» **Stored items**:
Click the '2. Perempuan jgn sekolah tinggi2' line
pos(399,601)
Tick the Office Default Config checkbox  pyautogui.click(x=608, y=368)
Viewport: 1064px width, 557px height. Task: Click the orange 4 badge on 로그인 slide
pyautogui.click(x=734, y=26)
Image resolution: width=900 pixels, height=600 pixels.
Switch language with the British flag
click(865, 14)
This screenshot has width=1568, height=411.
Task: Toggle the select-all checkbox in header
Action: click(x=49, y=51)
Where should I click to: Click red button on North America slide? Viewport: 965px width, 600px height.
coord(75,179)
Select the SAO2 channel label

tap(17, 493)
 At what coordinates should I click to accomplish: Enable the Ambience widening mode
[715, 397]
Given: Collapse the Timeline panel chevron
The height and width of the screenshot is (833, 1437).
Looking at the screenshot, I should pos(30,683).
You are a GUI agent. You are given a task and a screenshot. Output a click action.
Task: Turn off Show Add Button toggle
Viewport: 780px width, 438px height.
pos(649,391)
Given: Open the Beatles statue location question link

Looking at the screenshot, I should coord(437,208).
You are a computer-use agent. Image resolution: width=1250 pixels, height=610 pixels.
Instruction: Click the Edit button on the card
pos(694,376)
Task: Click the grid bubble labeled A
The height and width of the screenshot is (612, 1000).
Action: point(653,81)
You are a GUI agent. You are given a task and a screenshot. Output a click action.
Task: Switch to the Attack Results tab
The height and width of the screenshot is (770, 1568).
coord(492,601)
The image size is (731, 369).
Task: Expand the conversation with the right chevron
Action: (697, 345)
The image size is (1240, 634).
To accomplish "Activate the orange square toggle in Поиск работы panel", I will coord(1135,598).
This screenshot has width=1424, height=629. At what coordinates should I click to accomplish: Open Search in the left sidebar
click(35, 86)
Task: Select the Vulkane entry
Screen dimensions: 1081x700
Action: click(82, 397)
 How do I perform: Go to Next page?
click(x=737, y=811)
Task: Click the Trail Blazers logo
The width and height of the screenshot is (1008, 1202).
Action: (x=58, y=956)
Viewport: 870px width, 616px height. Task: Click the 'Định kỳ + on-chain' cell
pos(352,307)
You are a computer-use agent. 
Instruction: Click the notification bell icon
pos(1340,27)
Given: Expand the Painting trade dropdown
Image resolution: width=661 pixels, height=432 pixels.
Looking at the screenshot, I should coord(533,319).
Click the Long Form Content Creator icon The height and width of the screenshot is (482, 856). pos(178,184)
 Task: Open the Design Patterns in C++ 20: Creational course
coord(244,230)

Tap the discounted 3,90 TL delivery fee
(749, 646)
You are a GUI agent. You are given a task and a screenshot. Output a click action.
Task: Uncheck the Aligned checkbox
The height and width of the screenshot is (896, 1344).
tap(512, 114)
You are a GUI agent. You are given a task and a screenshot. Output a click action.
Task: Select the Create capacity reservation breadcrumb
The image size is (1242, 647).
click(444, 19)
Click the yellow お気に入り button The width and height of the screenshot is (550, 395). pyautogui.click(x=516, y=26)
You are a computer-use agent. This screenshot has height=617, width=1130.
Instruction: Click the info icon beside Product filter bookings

» **EXERCISE REQUIREMENTS**:
From the data above, output only the lines between the line containing "Image resolution: width=900" and the line containing "Given: Collapse the Timeline panel chevron", inclusive, exactly as written.

» **RESPONSE TO THE TASK**:
Image resolution: width=900 pixels, height=600 pixels.
Switch language with the British flag
click(865, 14)
This screenshot has width=1568, height=411.
Task: Toggle the select-all checkbox in header
Action: click(x=49, y=51)
Where should I click to: Click red button on North America slide? Viewport: 965px width, 600px height.
coord(75,179)
Select the SAO2 channel label

tap(17, 493)
 At what coordinates should I click to accomplish: Enable the Ambience widening mode
[715, 397]
Given: Collapse the Timeline panel chevron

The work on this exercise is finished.